§ Reading passage:
"""

No, we mine it. We may discover more of it. But in ground reserve quantities are generally factored into the price of the stock of gold mining companies. So it is rather finite, and the more we explore and mine, the less likely we would be to discover more of it. Until someone invents the Philosopher's Stone.
No, we don't. No matter how you look at this, gold is not "created". Cold is extracted from gold mines, the only thing humans can do it try to find, but they simply can not create it.
Key here is that the total amount of gold on this planet is finite - not the production or extraction rate - making it truly valuable. Same thing applies to other natural resources such as oil, natural gas and diamonds.
I seem to remember reading that that's not the case anymore. As in, we actually can make gold through transmutation. The amount of energy required to do so is bigger than the "value" of the resultant gold tough.
Actually, the real bottom line is work transfer, which can be measured in energy. Energy can produce material goods. If I give you 1MJ in exchange for work, you could do something with it.

"""

§ Tasks to carry out:
- 1) In the gold passage, which other natural resources does the point about finite total amounts also apply to?
- 2) Restate the paragraph of the gold passage that begins "Key here is that" in a shorter form, keeping its main facts.
- 3) In the gold passage, retype everything from "No, we don't." down to "resultant gold tough.".
Rely only on the gold passage to complete this work.

§ Data shown:
"""

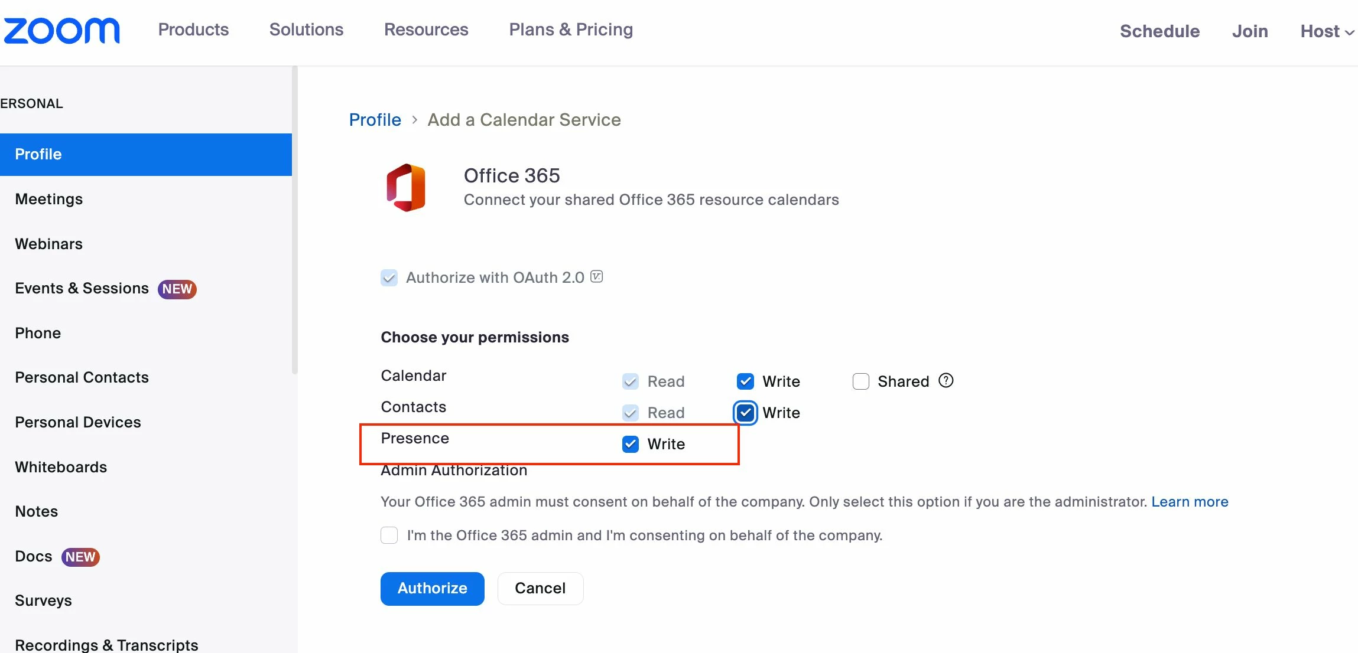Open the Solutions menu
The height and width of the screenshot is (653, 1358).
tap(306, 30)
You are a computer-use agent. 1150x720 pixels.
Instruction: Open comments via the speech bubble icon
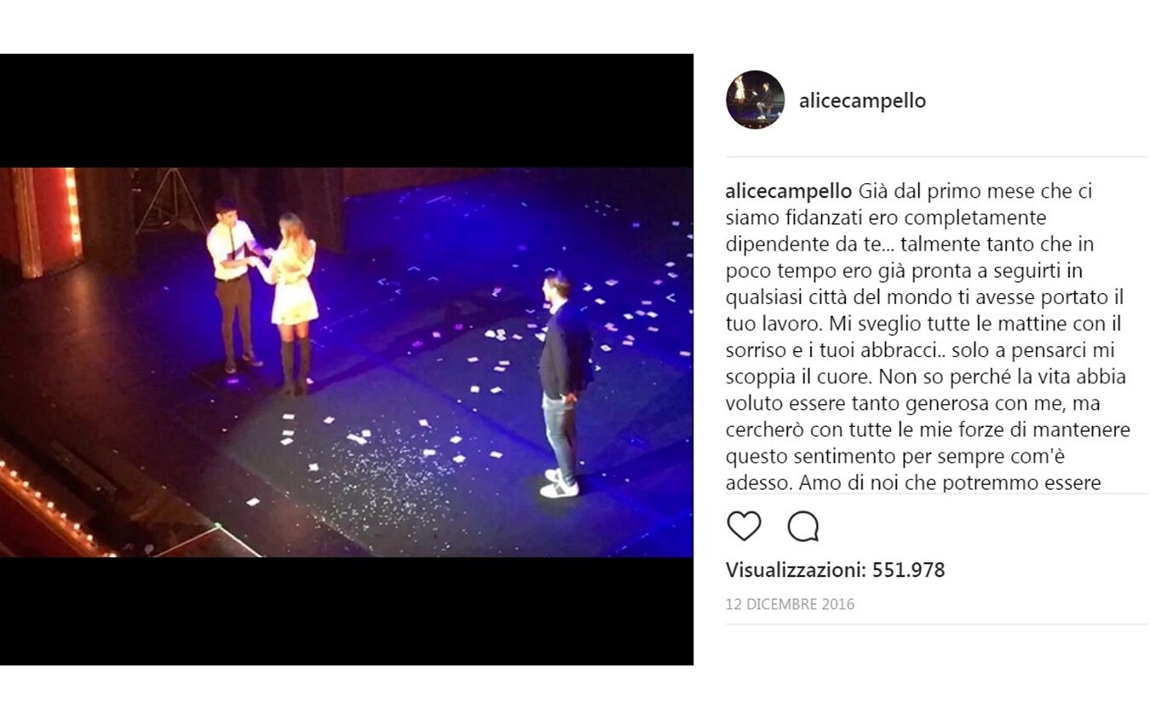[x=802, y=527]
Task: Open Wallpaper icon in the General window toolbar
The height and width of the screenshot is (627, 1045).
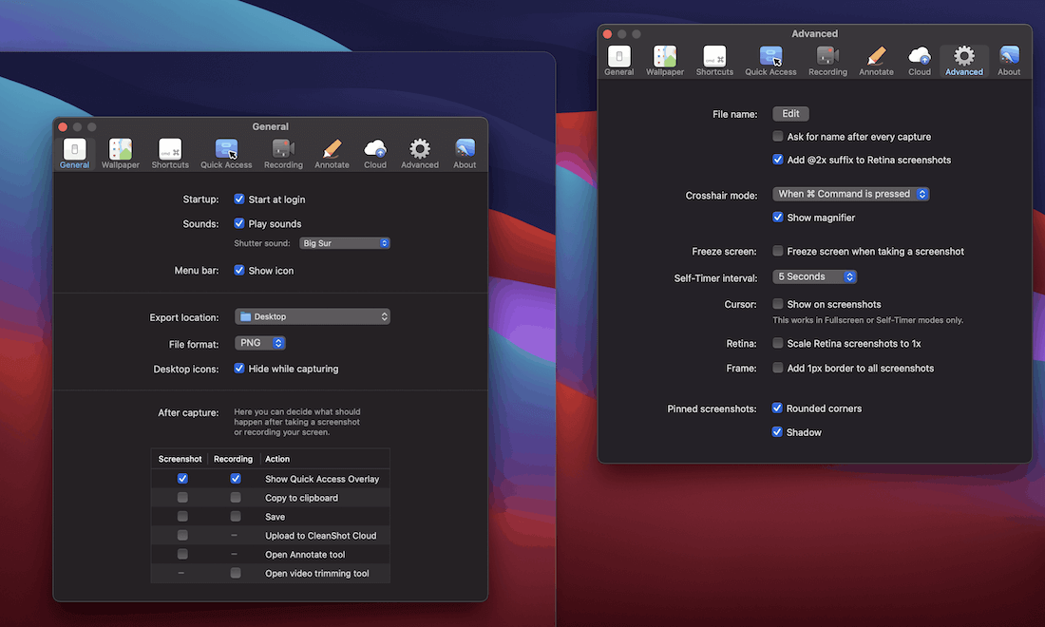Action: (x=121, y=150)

"""
"""

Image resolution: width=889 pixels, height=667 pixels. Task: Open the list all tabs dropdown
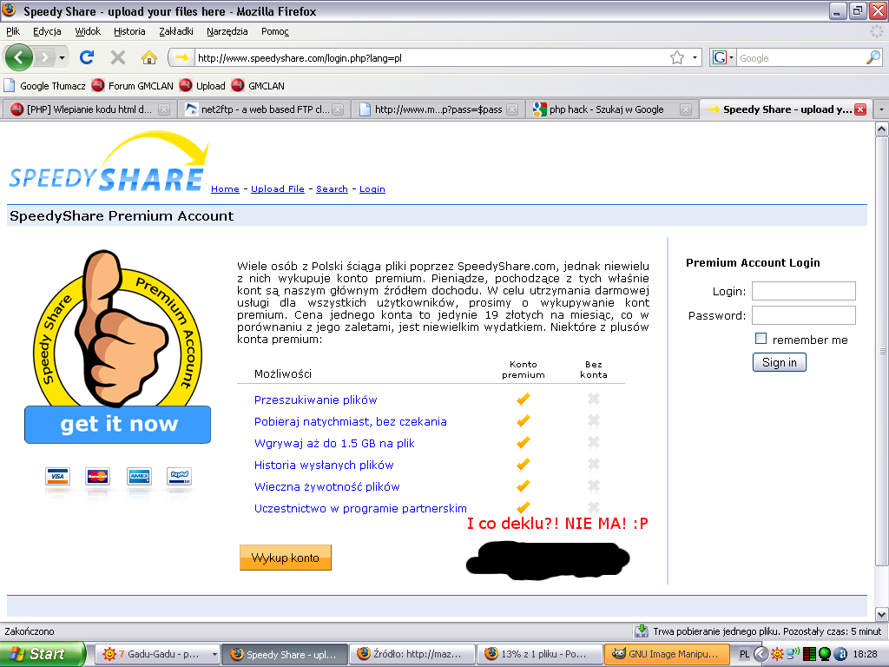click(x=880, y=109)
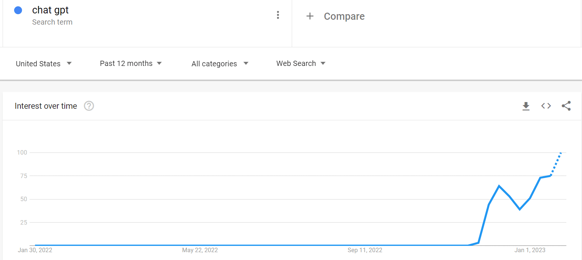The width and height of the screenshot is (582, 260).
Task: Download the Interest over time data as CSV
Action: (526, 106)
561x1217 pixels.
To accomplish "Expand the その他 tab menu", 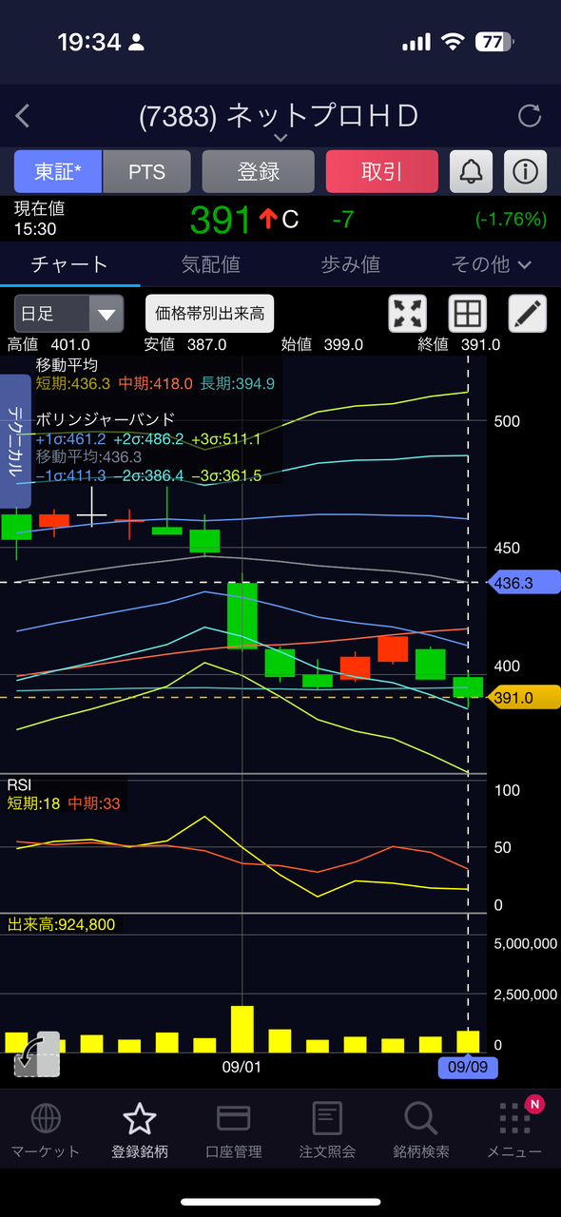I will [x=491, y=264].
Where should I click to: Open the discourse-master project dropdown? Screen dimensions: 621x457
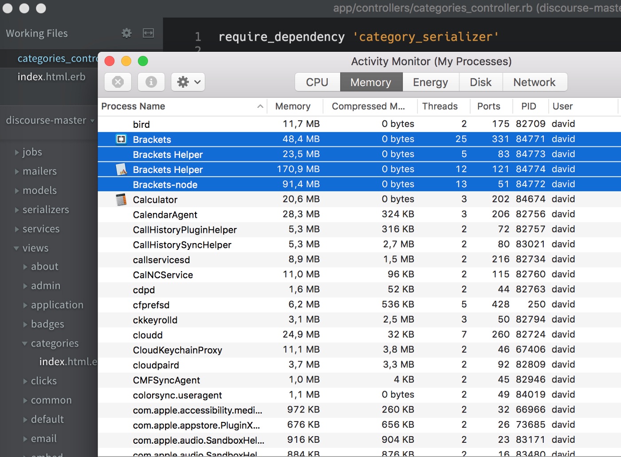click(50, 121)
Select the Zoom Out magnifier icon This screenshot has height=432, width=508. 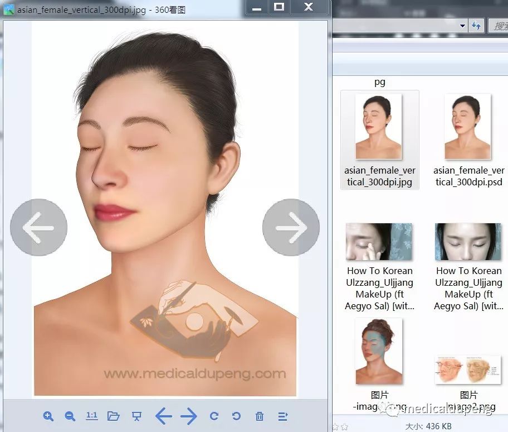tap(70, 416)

"""

§ Task-by-task outputs:
- 1) Oil, natural gas and diamonds.

- 2) Gold is truly valuable because the total amount on the planet is finite, regardless of its production or extraction rate. The same holds for oil, natural gas and diamonds.

- 3)
No, we don't. No matter how you look at this, gold is not "created". Cold is extracted from gold mines, the only thing humans can do it try to find, but they simply can not create it.
Key here is that the total amount of gold on this planet is finite - not the production or extraction rate - making it truly valuable. Same thing applies to other natural resources such as oil, natural gas and diamonds.
I seem to remember reading that that's not the case anymore. As in, we actually can make gold through transmutation. The amount of energy required to do so is bigger than the "value" of the resultant gold tough.